_Data for review_
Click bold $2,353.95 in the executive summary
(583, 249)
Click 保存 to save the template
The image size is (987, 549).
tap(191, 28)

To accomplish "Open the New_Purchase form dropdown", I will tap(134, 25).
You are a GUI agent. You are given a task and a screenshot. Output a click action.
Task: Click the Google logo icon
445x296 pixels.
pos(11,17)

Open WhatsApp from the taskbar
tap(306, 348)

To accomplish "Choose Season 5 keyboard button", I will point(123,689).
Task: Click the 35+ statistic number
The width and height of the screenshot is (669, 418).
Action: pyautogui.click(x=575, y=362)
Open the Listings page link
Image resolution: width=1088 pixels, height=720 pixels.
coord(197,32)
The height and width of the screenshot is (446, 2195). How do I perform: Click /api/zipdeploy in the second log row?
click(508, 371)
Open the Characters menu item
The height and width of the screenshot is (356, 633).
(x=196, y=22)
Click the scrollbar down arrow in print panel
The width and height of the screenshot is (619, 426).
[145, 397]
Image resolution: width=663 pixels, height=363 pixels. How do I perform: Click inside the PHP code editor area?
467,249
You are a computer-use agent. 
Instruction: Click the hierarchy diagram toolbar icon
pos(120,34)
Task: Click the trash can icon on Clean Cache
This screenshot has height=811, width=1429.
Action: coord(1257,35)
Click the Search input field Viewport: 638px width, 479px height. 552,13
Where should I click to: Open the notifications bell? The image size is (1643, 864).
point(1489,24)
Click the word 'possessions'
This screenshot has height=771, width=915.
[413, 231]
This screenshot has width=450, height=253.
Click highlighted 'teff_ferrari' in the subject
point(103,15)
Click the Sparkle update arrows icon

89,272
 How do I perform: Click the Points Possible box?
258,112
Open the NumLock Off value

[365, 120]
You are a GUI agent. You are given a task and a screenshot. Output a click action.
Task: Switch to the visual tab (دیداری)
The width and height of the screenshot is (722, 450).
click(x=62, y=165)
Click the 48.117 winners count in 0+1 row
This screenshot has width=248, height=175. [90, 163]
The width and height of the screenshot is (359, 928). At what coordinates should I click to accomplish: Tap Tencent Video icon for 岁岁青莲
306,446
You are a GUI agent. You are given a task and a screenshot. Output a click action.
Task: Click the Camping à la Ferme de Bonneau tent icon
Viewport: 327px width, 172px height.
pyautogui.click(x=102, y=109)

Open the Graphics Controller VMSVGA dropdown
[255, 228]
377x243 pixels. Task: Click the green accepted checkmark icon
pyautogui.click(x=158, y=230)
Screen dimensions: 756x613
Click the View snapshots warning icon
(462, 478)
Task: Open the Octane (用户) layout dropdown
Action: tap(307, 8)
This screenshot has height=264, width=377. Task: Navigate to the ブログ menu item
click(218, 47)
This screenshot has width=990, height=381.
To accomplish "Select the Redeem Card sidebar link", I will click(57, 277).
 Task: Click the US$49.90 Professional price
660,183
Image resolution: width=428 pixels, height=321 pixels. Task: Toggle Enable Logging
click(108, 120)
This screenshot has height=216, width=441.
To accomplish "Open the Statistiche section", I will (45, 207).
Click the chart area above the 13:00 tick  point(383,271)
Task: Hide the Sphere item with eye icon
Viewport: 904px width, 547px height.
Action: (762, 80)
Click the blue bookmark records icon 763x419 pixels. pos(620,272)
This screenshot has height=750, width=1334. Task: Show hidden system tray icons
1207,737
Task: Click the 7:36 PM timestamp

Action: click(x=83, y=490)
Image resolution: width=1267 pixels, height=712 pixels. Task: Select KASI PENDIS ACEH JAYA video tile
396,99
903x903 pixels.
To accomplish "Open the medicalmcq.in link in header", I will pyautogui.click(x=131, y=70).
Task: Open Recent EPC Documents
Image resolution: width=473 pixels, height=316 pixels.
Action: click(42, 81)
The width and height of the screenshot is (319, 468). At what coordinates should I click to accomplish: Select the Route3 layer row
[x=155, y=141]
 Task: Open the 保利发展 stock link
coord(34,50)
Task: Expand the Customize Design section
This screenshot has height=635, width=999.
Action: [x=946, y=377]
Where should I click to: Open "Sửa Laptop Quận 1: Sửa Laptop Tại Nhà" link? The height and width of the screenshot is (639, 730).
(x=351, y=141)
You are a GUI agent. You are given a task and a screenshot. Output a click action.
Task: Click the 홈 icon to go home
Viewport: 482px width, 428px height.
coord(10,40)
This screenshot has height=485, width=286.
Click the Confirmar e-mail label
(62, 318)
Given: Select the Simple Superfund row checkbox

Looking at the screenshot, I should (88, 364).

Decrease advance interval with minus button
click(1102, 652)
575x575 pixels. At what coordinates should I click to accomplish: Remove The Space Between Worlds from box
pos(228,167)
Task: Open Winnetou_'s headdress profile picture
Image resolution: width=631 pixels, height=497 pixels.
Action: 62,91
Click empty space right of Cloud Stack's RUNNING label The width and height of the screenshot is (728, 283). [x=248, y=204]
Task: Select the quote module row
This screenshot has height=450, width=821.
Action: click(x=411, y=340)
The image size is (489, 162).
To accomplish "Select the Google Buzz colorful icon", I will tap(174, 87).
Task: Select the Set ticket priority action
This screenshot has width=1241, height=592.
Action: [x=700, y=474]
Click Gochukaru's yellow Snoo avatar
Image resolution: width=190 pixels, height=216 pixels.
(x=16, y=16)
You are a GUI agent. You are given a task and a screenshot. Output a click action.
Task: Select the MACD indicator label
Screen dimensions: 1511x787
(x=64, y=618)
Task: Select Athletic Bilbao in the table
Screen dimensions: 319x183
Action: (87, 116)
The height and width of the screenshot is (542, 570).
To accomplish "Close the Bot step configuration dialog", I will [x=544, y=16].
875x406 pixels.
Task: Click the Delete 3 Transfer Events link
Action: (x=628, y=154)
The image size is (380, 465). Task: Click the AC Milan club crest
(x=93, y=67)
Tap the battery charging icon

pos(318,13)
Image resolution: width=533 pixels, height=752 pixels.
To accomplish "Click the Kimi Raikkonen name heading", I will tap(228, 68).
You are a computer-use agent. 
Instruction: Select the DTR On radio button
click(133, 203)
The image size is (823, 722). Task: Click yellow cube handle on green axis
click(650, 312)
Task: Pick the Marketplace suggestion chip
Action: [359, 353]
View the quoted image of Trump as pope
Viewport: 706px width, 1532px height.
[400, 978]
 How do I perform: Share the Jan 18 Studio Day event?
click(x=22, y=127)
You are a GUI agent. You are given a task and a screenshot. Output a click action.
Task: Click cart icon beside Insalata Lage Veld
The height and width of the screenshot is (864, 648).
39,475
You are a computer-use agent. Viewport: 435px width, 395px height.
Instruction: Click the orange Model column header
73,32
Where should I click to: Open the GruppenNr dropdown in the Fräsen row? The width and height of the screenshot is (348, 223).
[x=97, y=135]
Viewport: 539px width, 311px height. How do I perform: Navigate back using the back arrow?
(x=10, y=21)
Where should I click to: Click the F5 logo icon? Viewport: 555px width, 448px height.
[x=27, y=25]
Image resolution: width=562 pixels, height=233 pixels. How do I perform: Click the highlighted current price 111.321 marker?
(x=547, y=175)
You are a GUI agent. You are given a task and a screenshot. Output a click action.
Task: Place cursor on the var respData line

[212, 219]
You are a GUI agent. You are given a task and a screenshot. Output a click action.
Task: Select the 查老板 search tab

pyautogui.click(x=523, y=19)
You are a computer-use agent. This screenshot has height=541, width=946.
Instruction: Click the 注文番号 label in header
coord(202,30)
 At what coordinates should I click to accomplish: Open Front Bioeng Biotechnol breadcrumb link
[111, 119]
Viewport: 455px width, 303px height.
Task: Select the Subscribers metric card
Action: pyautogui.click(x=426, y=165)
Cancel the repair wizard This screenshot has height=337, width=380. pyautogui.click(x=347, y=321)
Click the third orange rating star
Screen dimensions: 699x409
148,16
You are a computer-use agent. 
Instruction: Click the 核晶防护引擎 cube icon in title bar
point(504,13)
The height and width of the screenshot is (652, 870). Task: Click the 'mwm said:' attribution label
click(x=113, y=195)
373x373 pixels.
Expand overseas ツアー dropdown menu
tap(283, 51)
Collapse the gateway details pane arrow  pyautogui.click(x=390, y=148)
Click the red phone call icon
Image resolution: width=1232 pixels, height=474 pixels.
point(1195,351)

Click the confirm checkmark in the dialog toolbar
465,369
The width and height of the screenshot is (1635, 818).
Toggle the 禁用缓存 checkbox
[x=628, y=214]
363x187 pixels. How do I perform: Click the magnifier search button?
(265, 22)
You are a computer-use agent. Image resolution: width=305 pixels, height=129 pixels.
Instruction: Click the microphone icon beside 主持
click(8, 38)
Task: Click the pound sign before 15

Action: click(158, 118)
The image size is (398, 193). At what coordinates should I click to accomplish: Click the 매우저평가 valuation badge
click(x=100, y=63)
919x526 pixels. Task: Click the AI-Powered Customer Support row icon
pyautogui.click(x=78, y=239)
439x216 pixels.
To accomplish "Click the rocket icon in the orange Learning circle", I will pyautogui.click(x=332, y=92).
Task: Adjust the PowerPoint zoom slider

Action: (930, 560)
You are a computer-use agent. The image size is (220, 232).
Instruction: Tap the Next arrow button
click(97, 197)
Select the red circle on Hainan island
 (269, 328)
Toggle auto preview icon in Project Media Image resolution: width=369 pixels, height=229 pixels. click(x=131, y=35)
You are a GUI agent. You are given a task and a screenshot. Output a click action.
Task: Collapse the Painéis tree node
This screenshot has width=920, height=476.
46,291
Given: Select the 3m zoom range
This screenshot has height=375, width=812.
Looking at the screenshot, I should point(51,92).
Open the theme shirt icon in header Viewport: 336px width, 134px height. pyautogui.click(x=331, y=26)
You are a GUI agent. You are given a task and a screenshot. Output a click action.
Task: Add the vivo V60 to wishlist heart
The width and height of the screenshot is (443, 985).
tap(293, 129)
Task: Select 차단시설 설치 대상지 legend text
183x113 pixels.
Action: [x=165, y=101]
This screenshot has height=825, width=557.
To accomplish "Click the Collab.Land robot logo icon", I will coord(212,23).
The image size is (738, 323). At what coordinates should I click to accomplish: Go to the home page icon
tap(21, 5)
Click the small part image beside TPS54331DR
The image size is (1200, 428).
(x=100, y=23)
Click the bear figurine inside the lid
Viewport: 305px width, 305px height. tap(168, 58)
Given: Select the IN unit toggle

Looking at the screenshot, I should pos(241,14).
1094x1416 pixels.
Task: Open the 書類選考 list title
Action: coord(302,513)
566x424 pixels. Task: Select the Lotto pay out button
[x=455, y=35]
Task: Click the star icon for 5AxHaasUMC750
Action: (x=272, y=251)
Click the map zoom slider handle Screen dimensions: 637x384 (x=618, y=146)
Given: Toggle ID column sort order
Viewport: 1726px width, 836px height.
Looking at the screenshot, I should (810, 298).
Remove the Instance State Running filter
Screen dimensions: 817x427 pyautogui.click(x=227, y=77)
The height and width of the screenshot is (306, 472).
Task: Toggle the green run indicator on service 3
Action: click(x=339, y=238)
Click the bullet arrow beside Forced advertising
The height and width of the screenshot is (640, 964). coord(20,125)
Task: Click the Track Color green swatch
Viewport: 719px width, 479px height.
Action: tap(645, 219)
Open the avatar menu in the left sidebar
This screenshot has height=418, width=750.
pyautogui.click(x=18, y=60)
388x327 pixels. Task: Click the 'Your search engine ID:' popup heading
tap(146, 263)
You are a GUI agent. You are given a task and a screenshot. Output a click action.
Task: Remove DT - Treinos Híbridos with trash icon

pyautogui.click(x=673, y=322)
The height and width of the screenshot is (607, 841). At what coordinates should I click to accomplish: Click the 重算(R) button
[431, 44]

_What the exercise asks_
Copy out, word for word, the part of the entries above that begins at the line with "575x575 pixels. At" and ends at the line with "Click empty space", including both.

_Output below_
575x575 pixels. At what coordinates should I click to accomplish: Remove The Space Between Worlds from box
pos(228,167)
Task: Open Winnetou_'s headdress profile picture
Image resolution: width=631 pixels, height=497 pixels.
Action: 62,91
Click empty space right of Cloud Stack's RUNNING label The width and height of the screenshot is (728, 283). [x=248, y=204]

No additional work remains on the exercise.